I am currently working a lot with RIPE Atlas and recently wanted to use the anchors and their mesh measurements in particular. I wanted to answer two simple queries:
1. Get a list of all active anchors 2. Get a list of all active anchor mesh and probe measurements (traceroute, for my particular use case)
However, while trying to answer these queries, I stumbled upon quite some inconsistencies, depending on which interface / API is used. As far as I can tell there are four ways in which one could technically answer query 1:
Going forward, the API is going to be the absolute source of truth. In the (near) future the web content will be all based off the data from the API. We are aware of inconsistencies between the web content and the API but these will most likely not be fixed until we switch the pages over to using the API instead.

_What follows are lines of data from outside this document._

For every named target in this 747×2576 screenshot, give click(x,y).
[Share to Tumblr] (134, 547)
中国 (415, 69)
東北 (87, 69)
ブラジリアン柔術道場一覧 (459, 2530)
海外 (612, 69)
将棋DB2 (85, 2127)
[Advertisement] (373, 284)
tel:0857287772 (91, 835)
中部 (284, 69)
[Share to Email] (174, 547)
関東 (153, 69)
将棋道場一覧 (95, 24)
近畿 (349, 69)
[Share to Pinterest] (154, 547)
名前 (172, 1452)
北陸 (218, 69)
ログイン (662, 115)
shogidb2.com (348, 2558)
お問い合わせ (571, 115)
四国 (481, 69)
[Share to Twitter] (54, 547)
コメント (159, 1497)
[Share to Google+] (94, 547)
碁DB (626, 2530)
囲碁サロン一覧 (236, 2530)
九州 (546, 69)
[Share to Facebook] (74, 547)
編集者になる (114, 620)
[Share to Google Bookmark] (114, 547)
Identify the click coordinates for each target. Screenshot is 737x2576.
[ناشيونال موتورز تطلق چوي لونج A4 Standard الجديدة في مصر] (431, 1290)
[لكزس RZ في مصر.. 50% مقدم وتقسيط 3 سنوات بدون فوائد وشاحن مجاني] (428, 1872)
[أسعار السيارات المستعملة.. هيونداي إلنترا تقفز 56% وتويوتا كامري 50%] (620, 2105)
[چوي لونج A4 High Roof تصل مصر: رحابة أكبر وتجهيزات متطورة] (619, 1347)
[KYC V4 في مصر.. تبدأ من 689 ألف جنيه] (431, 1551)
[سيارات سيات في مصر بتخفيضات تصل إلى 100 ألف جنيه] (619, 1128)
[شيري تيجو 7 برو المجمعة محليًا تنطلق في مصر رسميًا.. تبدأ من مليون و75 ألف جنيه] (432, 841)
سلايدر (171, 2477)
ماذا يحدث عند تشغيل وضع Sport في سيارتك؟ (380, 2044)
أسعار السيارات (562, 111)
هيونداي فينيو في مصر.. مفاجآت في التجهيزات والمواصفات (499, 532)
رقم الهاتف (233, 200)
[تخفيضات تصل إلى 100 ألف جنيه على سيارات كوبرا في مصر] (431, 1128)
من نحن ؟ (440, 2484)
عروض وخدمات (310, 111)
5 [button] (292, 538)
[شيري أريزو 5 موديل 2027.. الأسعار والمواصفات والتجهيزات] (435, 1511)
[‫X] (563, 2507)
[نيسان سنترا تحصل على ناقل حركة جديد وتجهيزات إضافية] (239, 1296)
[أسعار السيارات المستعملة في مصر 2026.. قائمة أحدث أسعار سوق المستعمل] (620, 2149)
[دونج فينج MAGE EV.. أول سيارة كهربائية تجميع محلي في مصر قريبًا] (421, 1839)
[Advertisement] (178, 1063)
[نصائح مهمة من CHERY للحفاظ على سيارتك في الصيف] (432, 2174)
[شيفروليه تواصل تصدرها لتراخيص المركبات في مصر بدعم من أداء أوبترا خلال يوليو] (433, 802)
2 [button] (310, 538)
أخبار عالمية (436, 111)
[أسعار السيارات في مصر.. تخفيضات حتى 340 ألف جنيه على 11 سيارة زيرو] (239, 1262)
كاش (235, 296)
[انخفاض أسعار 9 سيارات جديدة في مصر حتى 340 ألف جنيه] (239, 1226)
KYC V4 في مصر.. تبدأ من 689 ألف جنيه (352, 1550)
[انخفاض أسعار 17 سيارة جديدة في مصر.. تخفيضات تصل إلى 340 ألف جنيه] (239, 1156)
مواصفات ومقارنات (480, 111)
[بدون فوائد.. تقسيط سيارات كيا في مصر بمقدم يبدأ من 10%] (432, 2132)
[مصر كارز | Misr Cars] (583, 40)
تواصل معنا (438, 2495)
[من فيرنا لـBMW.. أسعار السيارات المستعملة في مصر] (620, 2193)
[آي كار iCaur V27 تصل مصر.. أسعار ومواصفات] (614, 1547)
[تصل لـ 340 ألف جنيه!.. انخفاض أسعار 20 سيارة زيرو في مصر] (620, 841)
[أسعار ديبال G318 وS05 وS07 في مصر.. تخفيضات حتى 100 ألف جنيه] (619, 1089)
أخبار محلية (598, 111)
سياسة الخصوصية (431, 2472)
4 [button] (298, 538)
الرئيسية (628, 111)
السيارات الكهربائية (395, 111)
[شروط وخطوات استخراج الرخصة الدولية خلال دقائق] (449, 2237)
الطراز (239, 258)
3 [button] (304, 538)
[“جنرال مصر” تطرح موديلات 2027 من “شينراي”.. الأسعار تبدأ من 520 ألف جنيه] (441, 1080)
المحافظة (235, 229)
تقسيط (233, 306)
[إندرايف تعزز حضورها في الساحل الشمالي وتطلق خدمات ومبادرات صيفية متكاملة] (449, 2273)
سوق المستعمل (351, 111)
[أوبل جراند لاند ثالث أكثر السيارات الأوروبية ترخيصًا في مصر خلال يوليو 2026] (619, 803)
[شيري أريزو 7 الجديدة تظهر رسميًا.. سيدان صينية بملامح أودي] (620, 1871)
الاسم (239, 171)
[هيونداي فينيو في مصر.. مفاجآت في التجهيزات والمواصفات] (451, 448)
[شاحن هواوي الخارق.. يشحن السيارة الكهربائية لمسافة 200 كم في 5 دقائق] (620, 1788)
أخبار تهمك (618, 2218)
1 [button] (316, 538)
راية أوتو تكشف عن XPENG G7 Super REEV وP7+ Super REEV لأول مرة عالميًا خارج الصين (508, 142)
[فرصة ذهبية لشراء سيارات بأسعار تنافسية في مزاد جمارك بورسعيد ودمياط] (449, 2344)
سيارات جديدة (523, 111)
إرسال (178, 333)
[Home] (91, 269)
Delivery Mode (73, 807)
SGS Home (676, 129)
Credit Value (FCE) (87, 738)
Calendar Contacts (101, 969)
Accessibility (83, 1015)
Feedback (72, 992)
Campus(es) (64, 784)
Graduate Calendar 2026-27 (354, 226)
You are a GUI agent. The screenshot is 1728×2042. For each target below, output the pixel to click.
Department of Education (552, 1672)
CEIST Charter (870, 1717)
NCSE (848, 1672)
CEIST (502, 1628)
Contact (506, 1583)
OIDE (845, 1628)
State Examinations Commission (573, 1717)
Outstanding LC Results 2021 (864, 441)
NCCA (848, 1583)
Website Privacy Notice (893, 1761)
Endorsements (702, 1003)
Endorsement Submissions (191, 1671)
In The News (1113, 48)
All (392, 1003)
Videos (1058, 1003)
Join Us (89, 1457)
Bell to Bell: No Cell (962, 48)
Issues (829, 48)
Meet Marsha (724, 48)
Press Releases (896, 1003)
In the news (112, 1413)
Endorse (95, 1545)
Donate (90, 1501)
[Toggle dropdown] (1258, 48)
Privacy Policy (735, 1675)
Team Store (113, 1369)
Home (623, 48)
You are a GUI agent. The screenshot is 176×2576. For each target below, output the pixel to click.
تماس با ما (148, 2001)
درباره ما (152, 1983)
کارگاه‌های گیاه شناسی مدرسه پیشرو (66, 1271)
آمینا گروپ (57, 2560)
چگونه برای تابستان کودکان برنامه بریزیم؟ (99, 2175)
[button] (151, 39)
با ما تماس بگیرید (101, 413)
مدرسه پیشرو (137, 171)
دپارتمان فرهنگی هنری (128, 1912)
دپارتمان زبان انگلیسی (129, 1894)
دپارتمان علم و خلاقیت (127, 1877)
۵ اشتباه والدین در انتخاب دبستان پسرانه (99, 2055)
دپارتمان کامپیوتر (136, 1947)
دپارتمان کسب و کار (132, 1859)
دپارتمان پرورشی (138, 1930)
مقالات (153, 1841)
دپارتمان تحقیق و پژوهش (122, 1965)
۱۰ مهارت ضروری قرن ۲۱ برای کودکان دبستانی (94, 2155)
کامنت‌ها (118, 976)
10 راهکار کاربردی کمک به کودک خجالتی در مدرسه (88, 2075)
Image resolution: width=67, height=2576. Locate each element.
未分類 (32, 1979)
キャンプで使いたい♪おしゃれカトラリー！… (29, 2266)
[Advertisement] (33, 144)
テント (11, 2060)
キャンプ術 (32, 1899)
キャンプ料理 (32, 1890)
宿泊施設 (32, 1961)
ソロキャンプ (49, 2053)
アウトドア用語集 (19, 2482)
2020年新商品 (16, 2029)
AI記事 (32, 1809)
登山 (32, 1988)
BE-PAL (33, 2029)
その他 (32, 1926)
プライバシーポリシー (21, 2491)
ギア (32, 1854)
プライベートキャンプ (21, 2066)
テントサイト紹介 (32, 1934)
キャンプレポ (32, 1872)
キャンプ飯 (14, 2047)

1. Look at the website: https://atlas.ripe.net/anchors/list/ -> 840 results 2. Query the /anchors API with attribute is_disabled = false: https://atlas.ripe.net/api/v2/anchors/?is_disabled=false -> 844 results 3. Query the /probes API with attributes is_anchor = true and status = 1 (Connected): https://atlas.ripe.net/api/v2/probes/?is_anchor=True&status=1 -> 729 results 4. Query the /probes API with attributes tags = system-anchor and status = 1 (Connected): https://atlas.ripe.net/api/v2/probes/?tags=system-anchor&status=1 -> 729 results
Methods 3 and 4 are actually consistent!
The anchor tag is based on the value of is_anchor so these should indeed be identical.
The main discrepancy is between the /anchors and /probes API: 116 anchors that are listed on the webpage and/or /anchors API as ‘active’ are inactive (97 abandoned; 19 disconnected at time of writing) according to their respective /probes entry.
Active and Inactive are anchor data points while connected/abandoned are probe data points. This means in short that anchors can be active while the probe is considered abandoned. We are rethinking the whole connected/disconnected and abandoned terminology but for now these will be different concepts.
I understand that disconnects might be temporary, but some anchors seem to be inactive for years (at least according to their status) and are still listed as active.
It does make sense to mark an anchor as inactive when the probe becomes abandoned so I will implement that soon. This will make the results a little more predictable and logical.
I have attached a text file with some notes that go deeper into the differences, but might be hard to read.
For query 2, I faced a similar situation:
1. Look at the website: https://atlas.ripe.net/anchors/list/full/ Anchoring Mesh IPv4: 840 Anchoring Mesh IPv6: 739 Anchoring Probes IPv4: 840 Anchoring Probes IPv6: 705 Total: 3124 2. Query the /anchor-measurements API Anchoring Mesh IPv4: 849 Anchoring Mesh IPv6: 743 Anchoring Probes IPv4: 902 Anchoring Probes IPv6: 753 Total: 3247 3. Query the /measurements API with attributes status = 2 (Ongoing), type = traceroute and corresponding attributes: Anchoring Mesh IPv4: af = 4; tags=anchoring,mesh Anchoring Mesh IPv6: af = 6; tags=anchoring,mesh Anchoring Probes IPv4: af = 4; tags=anchoring,probes Anchoring Probes IPv6: af = 6; tags=anchoring,probes For example: https://atlas.ripe.net/api/v2/measurements/?status=2&type=traceroute&af=6&tags=anchoring,probes Anchoring Mesh IPv4: 1026 Anchoring Mesh IPv6: 902 Anchoring Probes IPv4: 668 Anchoring Probes IPv6: 619 Total: 3215
These results are even more mixed:
- Tags can be inconsistent: Some measurements have none, some have the ‘probes’ or ’mesh’ tag, but miss the ’anchoring’ tag.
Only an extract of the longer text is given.